Local and world news is going to continue to get worse for a while, then it will start to get better. I can’t control any of it except for within the 4 walls of my home, where I am content to stay and wait this out. It’s literally the least I can do.

 

 

Hello From the Other Side

I’m writing this post from a totally different world than the last one from just a few months ago. I don’t need to fill you in on the coronavirus pandemic as I’m sure you’re well up to speed, and if you’re like me, have already spent countless hours panic-scrolling and refreshing news sites. Wherever you are reading this from, I hope you are safe and well and hunkered down at home. I send my strongest positive vibes to those who are sick or who have loved ones who are sick, those working in the frontlines of healthcare and other essential roles, and those whose livelihoods have been profoundly impacted by city and state lockdowns.

I look back on the resolutions in the post I made a few months ago and they’re shot to hell. Taper back on social media? LOL, my screen time reports are effed. Visit a new place every month? I’m laughing until it turns into ugly crying. Travel as much as possible, including that big bucket list-worthy destination? We canceled our big springtime trip to Japan. It all blows, folks. But I’m lucky so far. Kurt and I are both still healthy and employed, with the flexibility to work from home. We have a house with enough space for either of us to be on a conference call and not worry about the other accidentally wandering into the background in their underwear. We have a YARD.

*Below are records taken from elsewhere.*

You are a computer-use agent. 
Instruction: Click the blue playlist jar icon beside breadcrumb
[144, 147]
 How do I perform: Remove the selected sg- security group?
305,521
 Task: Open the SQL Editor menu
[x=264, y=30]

Like everyone, I’m anxious and sad, grieving the loss of normalcy, and worried for everyone I love. I’ve seen a lot of memes calling this current lockdown heaven for introverts, but as an INFJ, I can tell you that this is not the case. Sure, I get anxious at big parties and I dread a networking event full of strangers, but I still love my people. I desperately miss intimate dinner parties and playing board games with my dearest friends. I miss passing plates around a table filled with chatter and conversation. And I do miss crowds!! I miss going to concerts and losing myself in the music, or seeing a play and feeling the energy emanating from the performers. The last place I traveled before the pandemic was New York City, and thinking back to that trip feels like another lifetime, but it was only mid-January. I saw live theater and went to a crowded bar where we sang show tunes, and we talked and laughed with strangers and didn’t think twice about being so close to each other. I wonder how long it will be until that feels possible once again.

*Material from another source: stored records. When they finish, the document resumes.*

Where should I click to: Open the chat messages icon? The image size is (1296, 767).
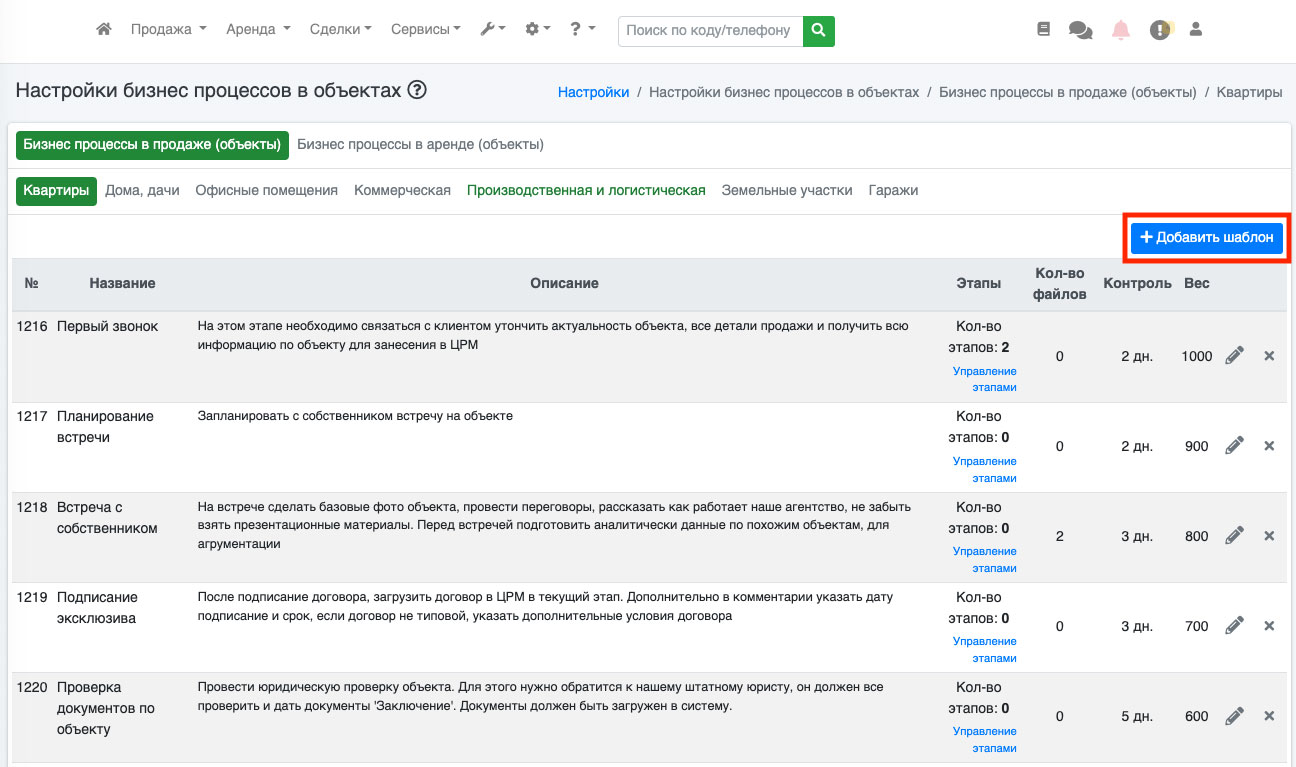click(x=1080, y=31)
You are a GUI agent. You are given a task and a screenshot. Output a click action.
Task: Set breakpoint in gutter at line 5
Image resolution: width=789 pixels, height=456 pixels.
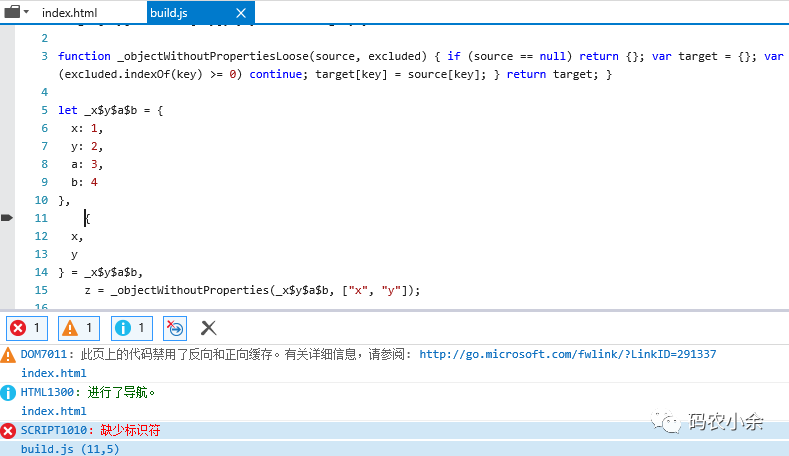pos(7,110)
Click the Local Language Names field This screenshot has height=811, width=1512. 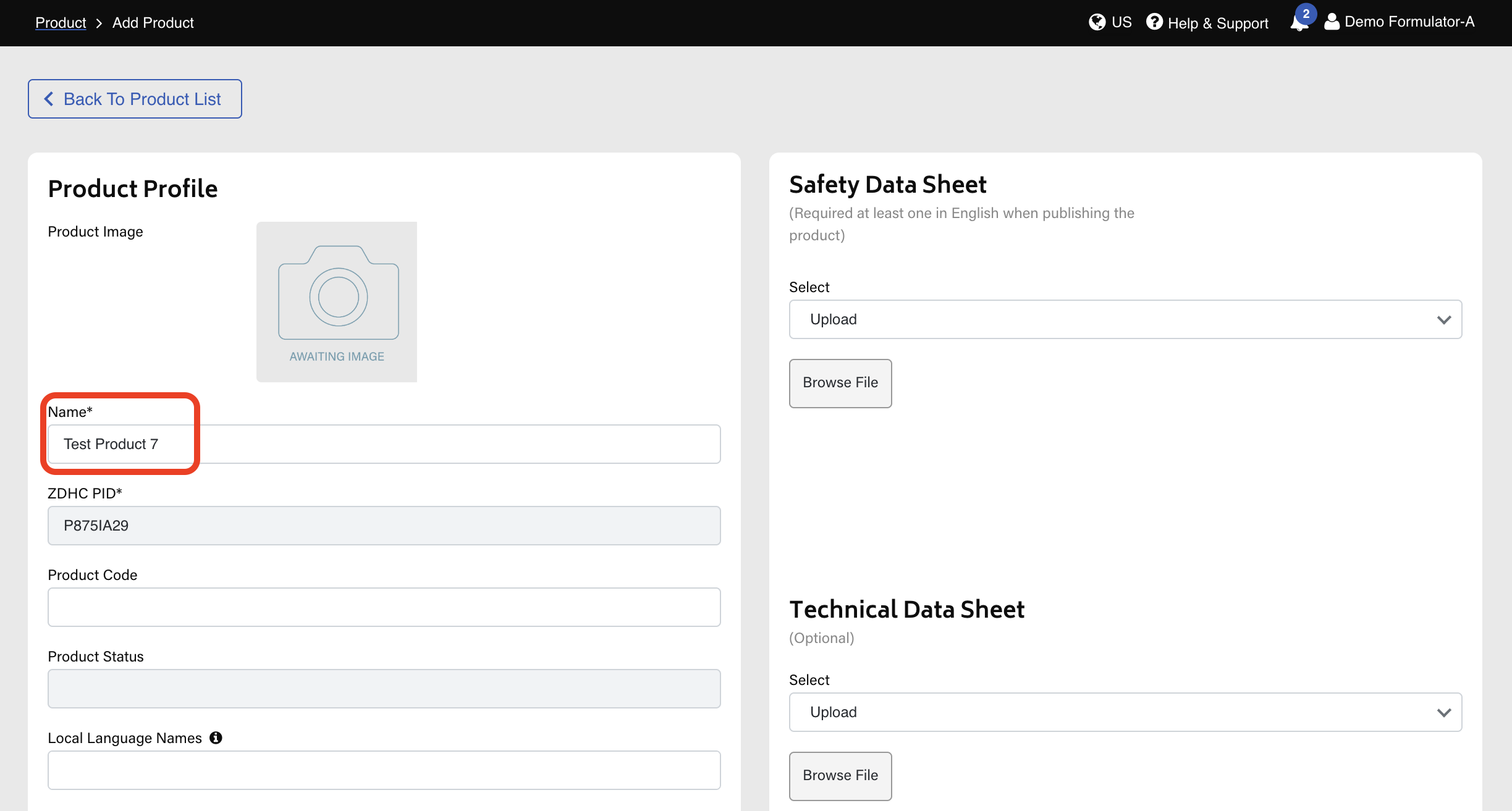click(383, 770)
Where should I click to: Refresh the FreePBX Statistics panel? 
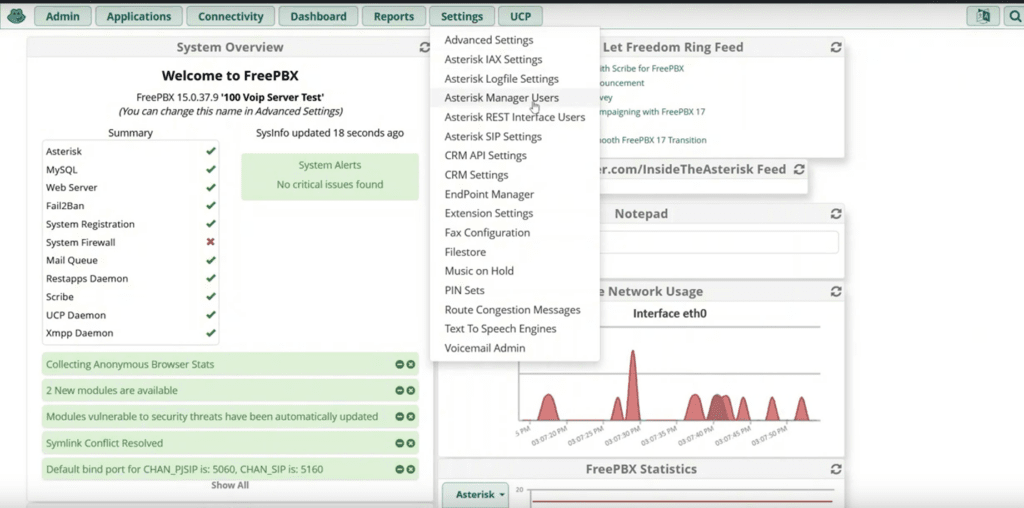[x=836, y=469]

I remind myself often that this is just temporary. We have Netflix and the internet and a giant stack of books I’ve been looking forward to on my bedside table. All of those dream travel destinations will still be there, waiting for us when all of this is over.

I keep returning to the memory of nearly 8 years ago, when I was homebound post-knee surgery. More than anything, I grieved the loss of my freedom to move about and ability to live my life as normal. During my 3 months of recovery, I spent increasingly identical days laid out on the couch, watching the summer fade and the leaves change through the glass windows. For a long stretch of time, it got harder, until it finally started to get easier. I used to leave the back porch door open, so I could see the tops of the trees from where I laid on the couch, and feel the breeze from outside reach me indoors. And finally over time, I was able to walk out that door on my own and resume my normal life.

On our second week of sheltering in place at home, I started leaving the porch door open again. 

Whenever we come out on the other side of this, we’re all going to be changed. I can’t wait until the day when it’s safe to find all of our people, all of us waiting for each other with open arms.